About a year and a half ago, someone explained the principle underlying how a peltier tile works to me. If your unaware of these amazing little gizmos, they essentially have the power to create a heat difference; connect the tile to a power source, heat one side, and the other side will cool. Conversely, chuck an ice cube on one side, and the other side will get hot. They're often used in small mini fridges like the one you might have had in a student dorm, and rely on the warm ambient temperature on one side to chill the interior of the fridge on the other.
This ability to create a temperature difference can also be exploited in another way; if you create the temperature difference yourself, the tile can generate power. I first saw this in the following youtube video, and was baffled at how efficient it can be.
The major issue with generating power through peltier tiles is that without something to constantly apply an inverse temperature to the other side, the heat will diffuse through the device, and as a temperature difference no longer exists, no power is generated. Because of this, peltiers often feature a large heatsink on one side to cool it as quickly as possible.
I commute year round via bicycle, and in the UK this means spending a great deal of time in the dark. I've got an excellent set of lights that I use for both mountain biking and commuter duties, but remembering to keep them charged is a pain, as well as continually checking the rear of my bike as I'm riding along to ensure that my rear blinker hasn't run out of juice.
I realised that if I planted a peltier tile into my seat, I could harness the thermal energy produced from my body, and rely on the air rushing underneath the seat to cool the other side of the peltier tile. The current put out by a peltier is very small, so I ordered an ultra low voltage converter to transform it into something that could power 2 small red LED's.
I then set about hacking an old seat to pieces. I managed to find something that was wide enough to accommodate 2 peltiers side by side. These were inserted into the seat, along with an aluminium backing plate (having ceramic outer plates for good thermal conductivity, peltiers are very delicate) and an old aluminium heatsink that I bent into shape.
The end result was a very rough principle proving prototype of the system.
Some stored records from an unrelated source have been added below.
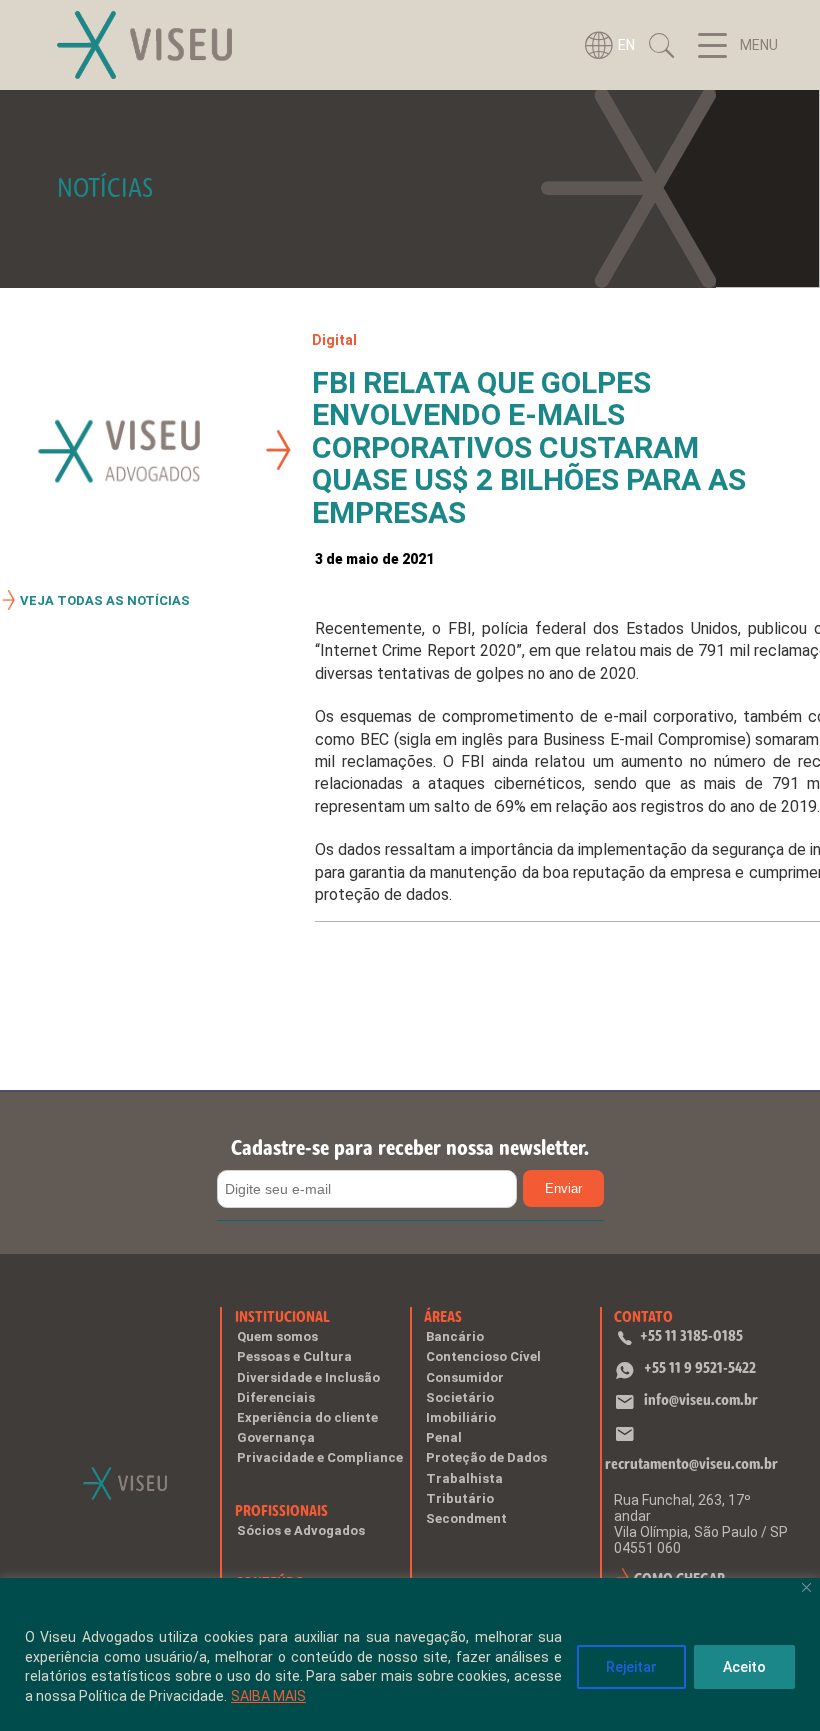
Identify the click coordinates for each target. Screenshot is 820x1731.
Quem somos (277, 1336)
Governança (276, 1437)
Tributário (460, 1498)
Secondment (466, 1518)
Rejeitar (631, 1667)
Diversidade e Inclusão (308, 1377)
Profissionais (281, 1510)
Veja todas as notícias (105, 600)
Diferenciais (276, 1397)
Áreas (443, 1316)
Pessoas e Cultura (294, 1356)
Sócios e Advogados (301, 1530)
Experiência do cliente (307, 1417)
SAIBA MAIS (268, 1696)
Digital (334, 340)
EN (626, 45)
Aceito (744, 1667)
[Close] (806, 1587)
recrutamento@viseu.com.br (691, 1463)
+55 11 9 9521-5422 (700, 1367)
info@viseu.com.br (701, 1399)
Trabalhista (464, 1478)
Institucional (282, 1316)
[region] (410, 1654)
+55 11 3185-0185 (691, 1335)
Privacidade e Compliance (320, 1457)
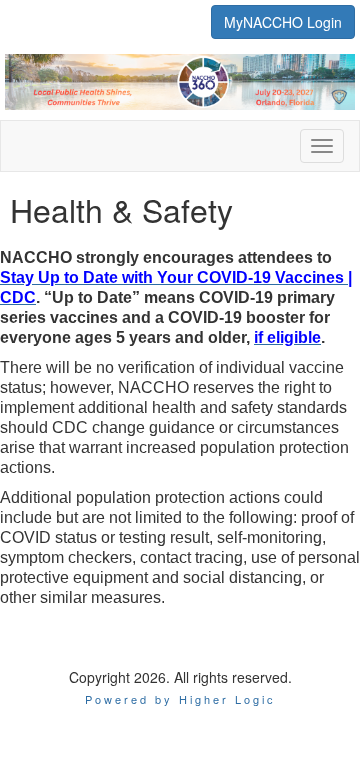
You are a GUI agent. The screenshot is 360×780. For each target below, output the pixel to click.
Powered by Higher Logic (180, 699)
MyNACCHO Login (283, 22)
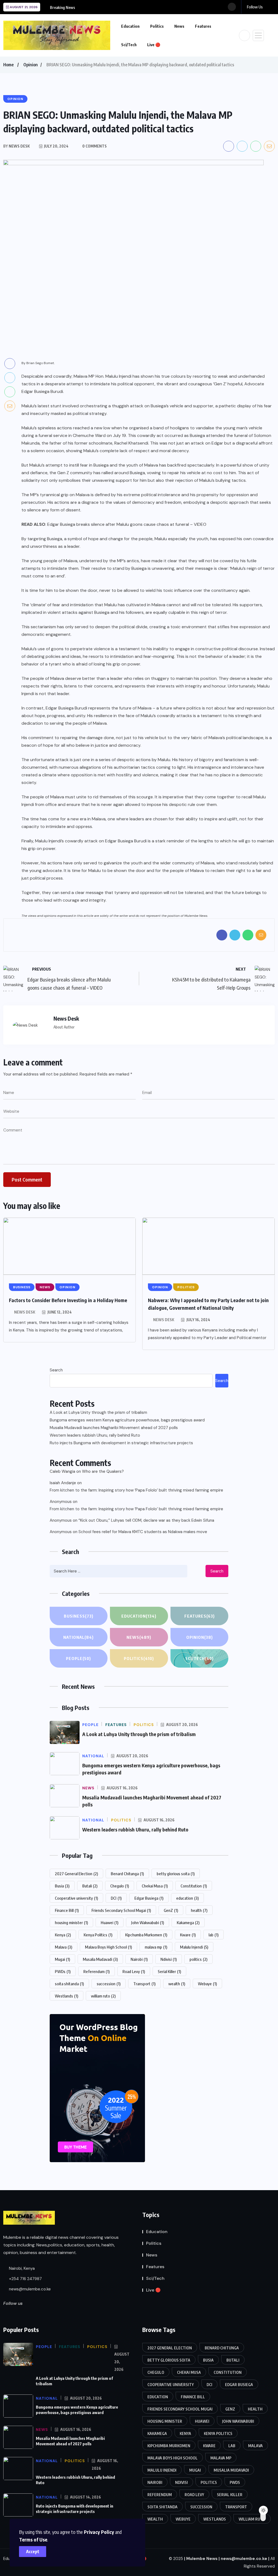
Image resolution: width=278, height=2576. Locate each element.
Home (8, 64)
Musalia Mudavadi (100, 1959)
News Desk (24, 1312)
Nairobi (139, 1959)
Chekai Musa (155, 1885)
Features (203, 26)
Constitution (194, 1885)
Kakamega (188, 1922)
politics (198, 1959)
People (78, 1658)
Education (130, 26)
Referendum (96, 1971)
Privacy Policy (99, 2532)
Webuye (207, 1983)
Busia (62, 1885)
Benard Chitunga (127, 1873)
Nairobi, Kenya (21, 2268)
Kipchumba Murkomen (146, 1934)
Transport (144, 1983)
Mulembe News (201, 2558)
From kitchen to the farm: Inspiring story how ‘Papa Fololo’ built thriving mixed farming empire (136, 1490)
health (199, 1910)
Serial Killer (169, 1971)
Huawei (109, 1922)
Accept (32, 2551)
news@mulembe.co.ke (29, 2289)
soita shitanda (69, 1983)
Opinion (30, 64)
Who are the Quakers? (103, 1471)
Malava (63, 1946)
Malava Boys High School (108, 1946)
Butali (89, 1885)
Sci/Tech (129, 44)
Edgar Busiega (148, 1898)
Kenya (63, 1934)
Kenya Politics (98, 1934)
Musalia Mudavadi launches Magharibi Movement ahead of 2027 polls (114, 1427)
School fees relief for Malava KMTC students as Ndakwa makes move (142, 1531)
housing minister (71, 1922)
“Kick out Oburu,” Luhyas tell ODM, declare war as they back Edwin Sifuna (146, 1520)
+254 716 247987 (25, 2278)
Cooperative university (76, 1898)
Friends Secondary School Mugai (121, 1910)
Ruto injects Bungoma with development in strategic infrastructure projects (121, 1443)
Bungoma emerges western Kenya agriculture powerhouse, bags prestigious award (127, 1420)
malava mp (156, 1946)
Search (56, 1370)
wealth (176, 1983)
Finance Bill (67, 1910)
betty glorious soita (176, 1873)
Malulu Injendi (194, 1946)
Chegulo (119, 1885)
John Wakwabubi (147, 1922)
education (187, 1898)
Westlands (66, 1995)
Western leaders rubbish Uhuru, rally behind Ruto (95, 1435)
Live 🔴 (153, 44)
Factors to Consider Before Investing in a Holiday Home (68, 1300)
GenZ (171, 1910)
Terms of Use (33, 2539)
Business (78, 1616)
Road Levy (133, 1971)
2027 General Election (76, 1873)
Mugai (62, 1959)
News (179, 26)
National (78, 1637)
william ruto (103, 1995)
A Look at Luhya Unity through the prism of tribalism (98, 1412)
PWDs (63, 1971)
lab (213, 1934)
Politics (157, 26)
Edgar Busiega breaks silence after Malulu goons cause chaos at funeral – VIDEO (126, 524)
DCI (116, 1898)
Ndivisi (168, 1959)
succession (109, 1983)
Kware (188, 1934)
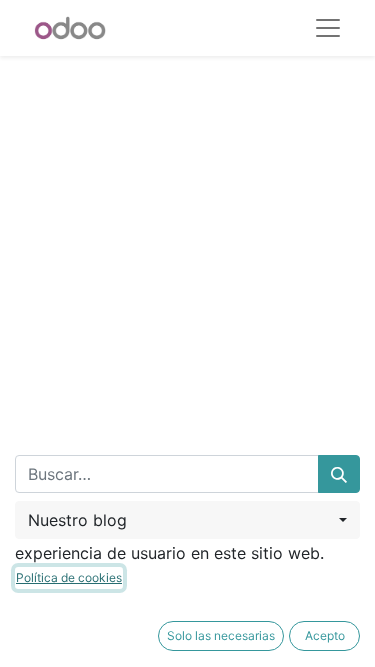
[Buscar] (339, 474)
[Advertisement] (187, 243)
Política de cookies (69, 577)
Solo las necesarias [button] (221, 635)
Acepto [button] (325, 635)
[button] (187, 520)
I set my trusty commuter up on a turbo trainer, and put the saddle on the bike. I then start down and sat pedalling. After a few seconds, the LED's began to glow, and continued to do so as I stayed seated.
The addition of a small capacitor in the circuit would mean that the LED's could stay lit for a minute or so after getting of the saddle, for long efforts standing up or waiting at traffic lights.
Although perhaps not a feasible commercial product due to much more efficient dynamo's, I enjoyed playing around and am considering taking the project further. Expect a line of thermally conductive lycra soon!